How to Use a Web Scraper to Extract Sports Stats and Data
If you’re a fantasy nerd like me, having access to sports stats can be extremely useful in giving you a leg up on your competition!
By sorting players by certain stats, you can find hidden gems for bargain prices, especially in later rounds of the draft. Think Moneyball for fantasy sports.
In this tutorial, we will demonstrate how to use ParseHub to extract stats on every quarterback in the NFL from the NFL website.
In this tutorial, we will show you how to:
- Scrape data from a sports stats websites.
- Import the data into a Google Doc - for reference and to share with friends
Step 1: Use a web scraper to scrape data from a sports database
1. Extract the players’ names
- Download ParseHub for Free and start up the desktop app
- Go to the landing page for NFL quarterback stats.
- Using the Select tool, select the first player name on the list by clicking on it.
- Click on another player name and they will all be selected and extracted for you.
- Rename this selection to player.
□ □ □
JOB 1> Which steps does the scraping tutorial above list under "1. Extract the players’ names"?
JOB 2> Can you output the scraping tutorial above from "In this tutorial, we will demonstrate" up to and including "NFL quarterback stats."?

PROVIDED RECORDS>
□ □ □
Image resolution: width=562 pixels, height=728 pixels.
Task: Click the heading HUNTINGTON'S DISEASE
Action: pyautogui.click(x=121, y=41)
□ □ □
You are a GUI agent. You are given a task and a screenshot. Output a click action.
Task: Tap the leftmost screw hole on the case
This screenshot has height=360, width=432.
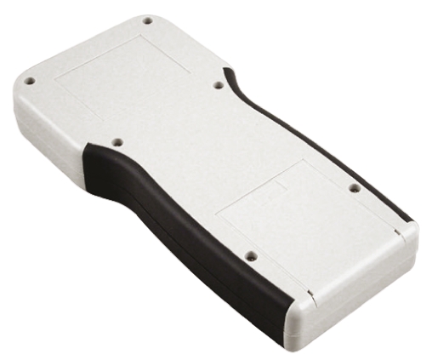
□ □ □
WRITTEN ANSWER 1>
- Download ParseHub for Free and start up the desktop app
- Go to the landing page for NFL quarterback stats.
- Using the Select tool, select the first player name on the list by clicking on it.
- Click on another player name and they will all be selected and extracted for you.
- Rename this selection to player.

WRITTEN ANSWER 2>
In this tutorial, we will demonstrate how to use ParseHub to extract stats on every quarterback in the NFL from the NFL website.
In this tutorial, we will show you how to:
- Scrape data from a sports stats websites.
- Import the data into a Google Doc - for reference and to share with friends
Step 1: Use a web scraper to scrape data from a sports database
1. Extract the players’ names
- Download ParseHub for Free and start up the desktop app
- Go to the landing page for NFL quarterback stats.